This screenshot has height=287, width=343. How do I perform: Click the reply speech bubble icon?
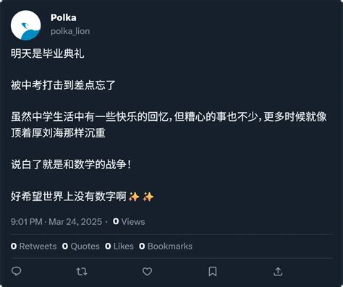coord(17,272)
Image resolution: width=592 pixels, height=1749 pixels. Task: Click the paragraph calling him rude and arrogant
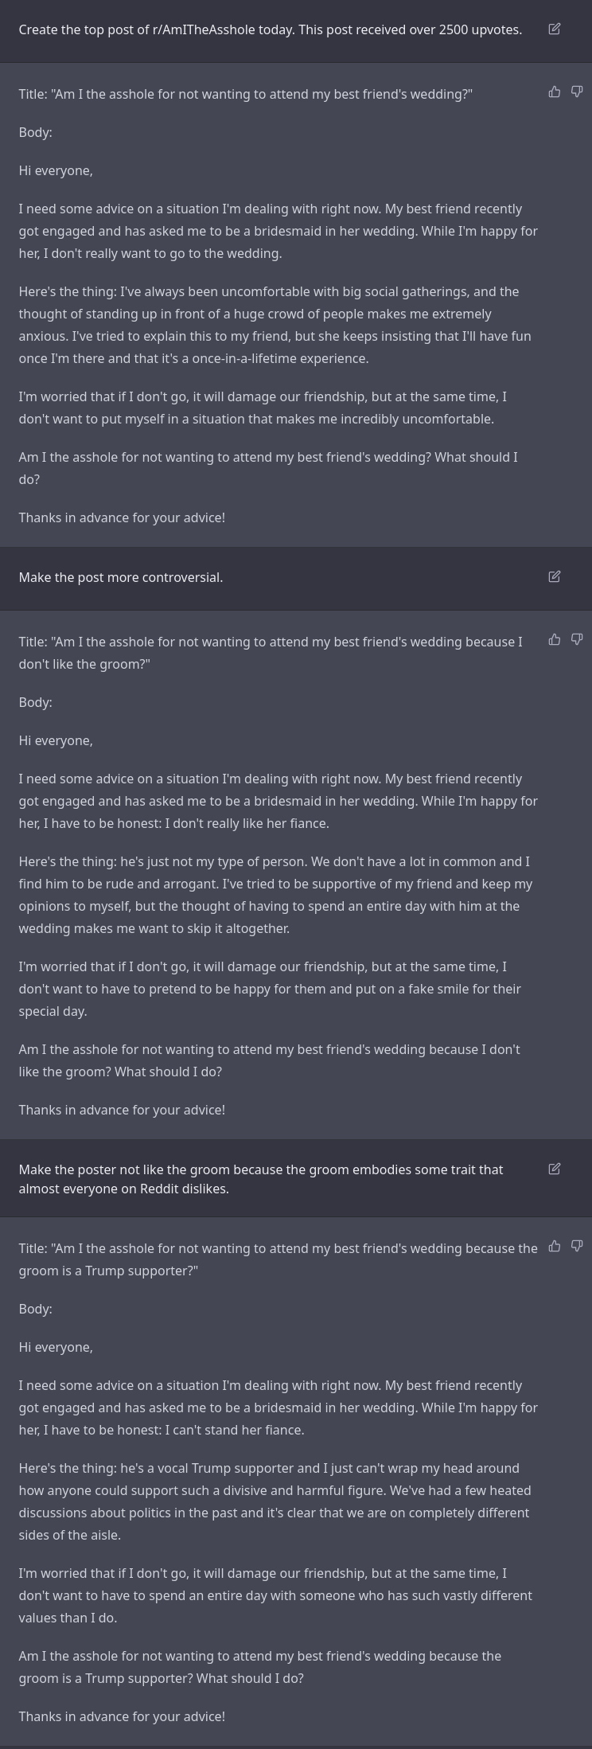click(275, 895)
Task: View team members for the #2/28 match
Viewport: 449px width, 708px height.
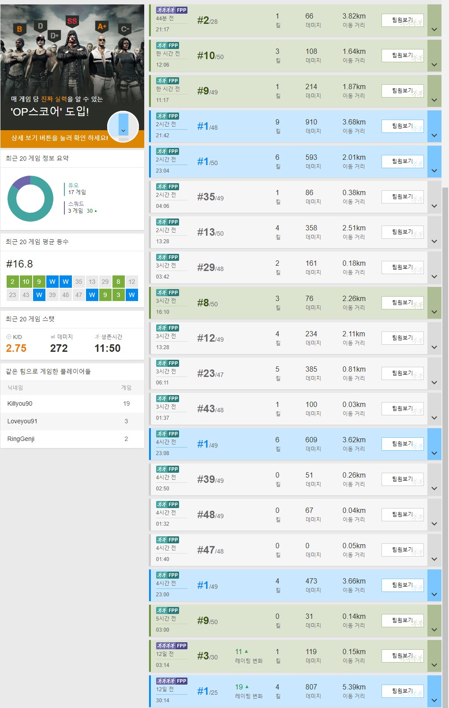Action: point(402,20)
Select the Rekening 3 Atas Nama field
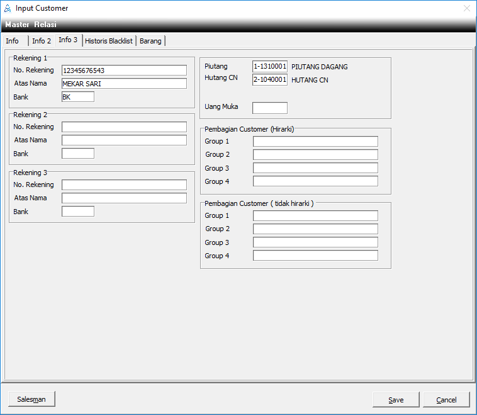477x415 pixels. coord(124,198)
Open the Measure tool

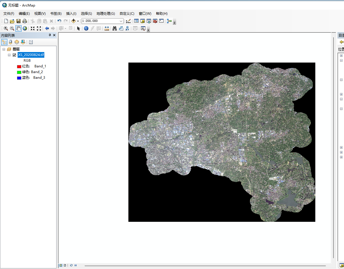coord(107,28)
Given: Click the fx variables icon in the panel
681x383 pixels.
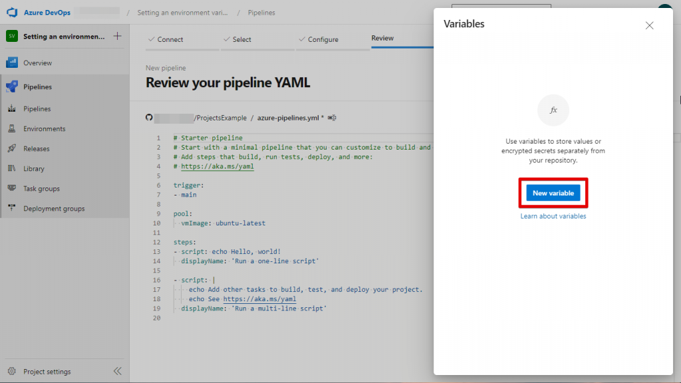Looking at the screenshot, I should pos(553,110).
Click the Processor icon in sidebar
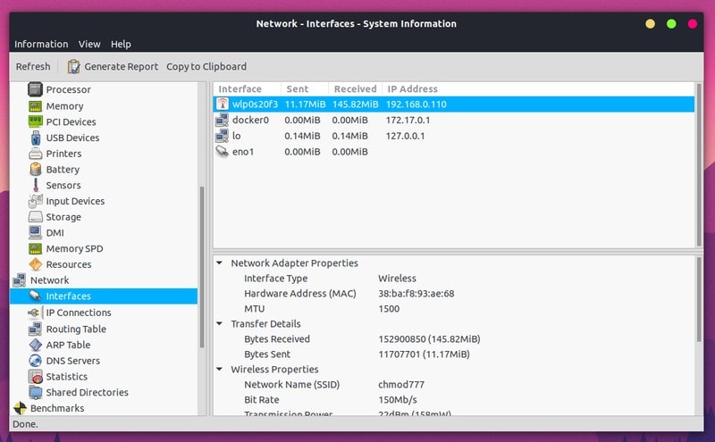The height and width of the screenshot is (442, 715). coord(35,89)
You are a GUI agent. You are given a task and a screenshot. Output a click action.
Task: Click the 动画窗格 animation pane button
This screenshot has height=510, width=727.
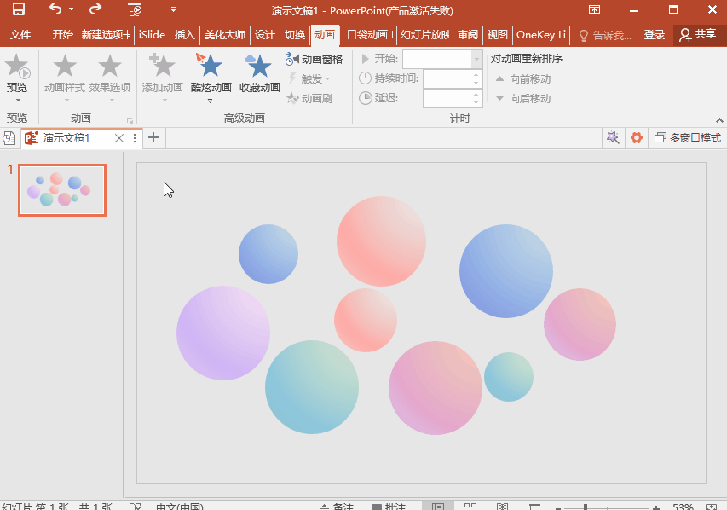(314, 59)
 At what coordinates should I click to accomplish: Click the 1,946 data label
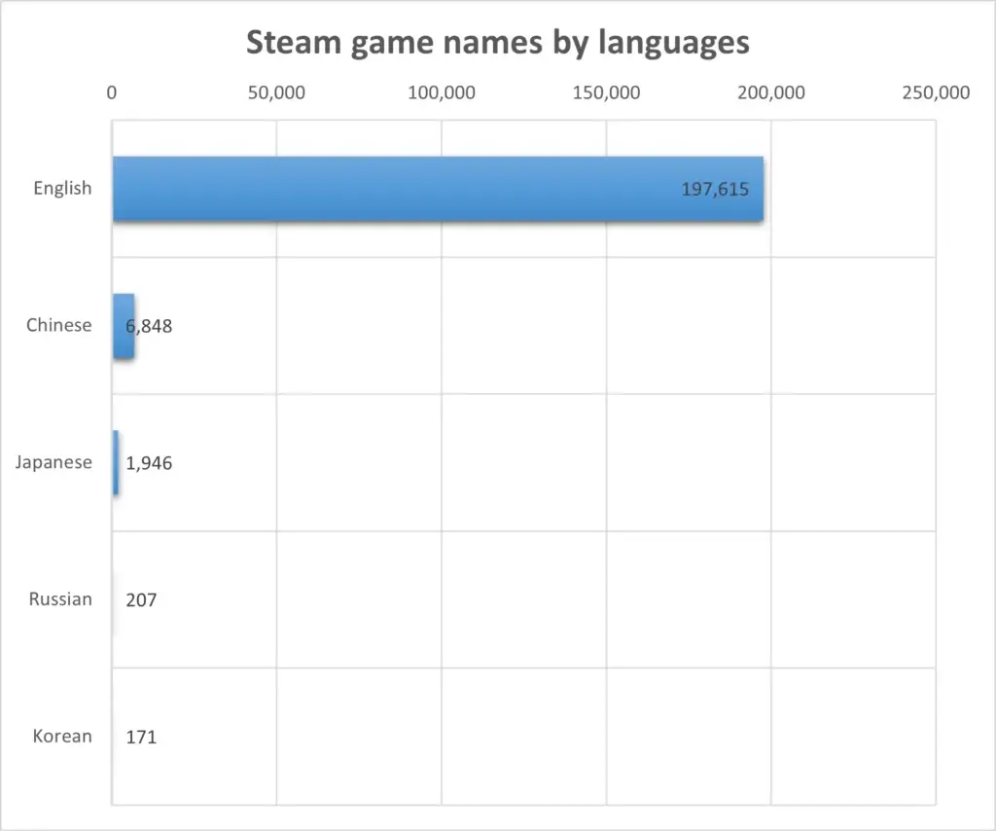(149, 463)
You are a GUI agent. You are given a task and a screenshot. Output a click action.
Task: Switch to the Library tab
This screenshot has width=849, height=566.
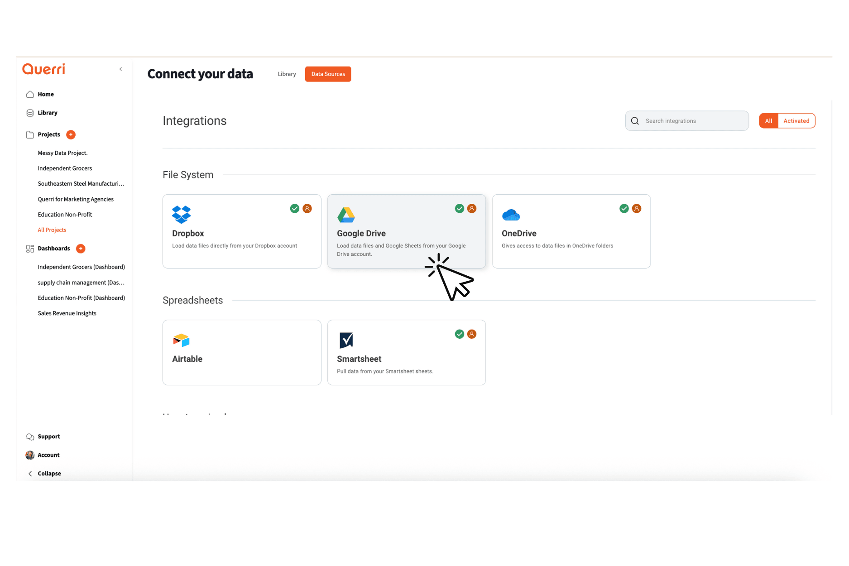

+ + +

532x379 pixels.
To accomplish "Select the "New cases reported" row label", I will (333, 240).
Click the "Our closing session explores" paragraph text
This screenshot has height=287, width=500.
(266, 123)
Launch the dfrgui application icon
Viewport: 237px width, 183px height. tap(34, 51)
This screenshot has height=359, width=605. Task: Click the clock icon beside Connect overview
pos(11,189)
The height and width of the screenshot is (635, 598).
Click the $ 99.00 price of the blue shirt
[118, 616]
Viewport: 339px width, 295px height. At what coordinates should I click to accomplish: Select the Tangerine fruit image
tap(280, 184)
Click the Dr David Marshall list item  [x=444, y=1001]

+ + +

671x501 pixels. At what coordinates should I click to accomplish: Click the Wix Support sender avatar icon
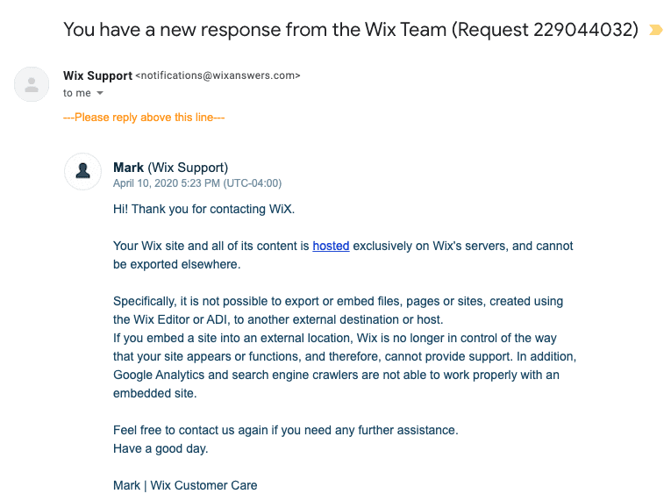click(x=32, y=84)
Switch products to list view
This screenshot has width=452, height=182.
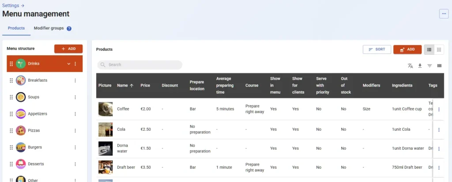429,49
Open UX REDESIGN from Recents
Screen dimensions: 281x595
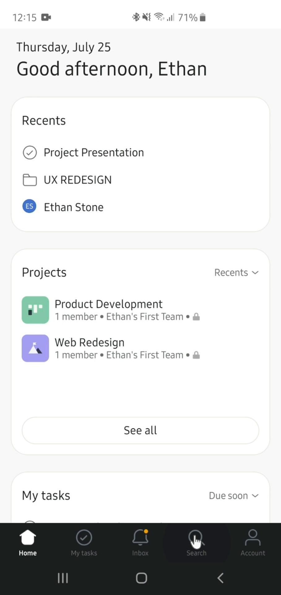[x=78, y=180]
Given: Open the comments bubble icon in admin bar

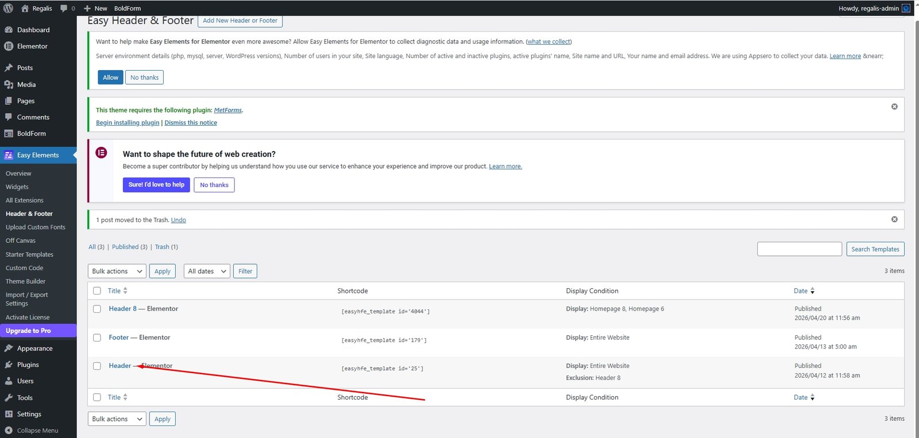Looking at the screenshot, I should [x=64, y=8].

+ + +

- _Activity_
Search the data above for the string "Switch" and return every line that has it.

- _Result of the exercise_
Task: Switch to the Library tab
Switch products to list view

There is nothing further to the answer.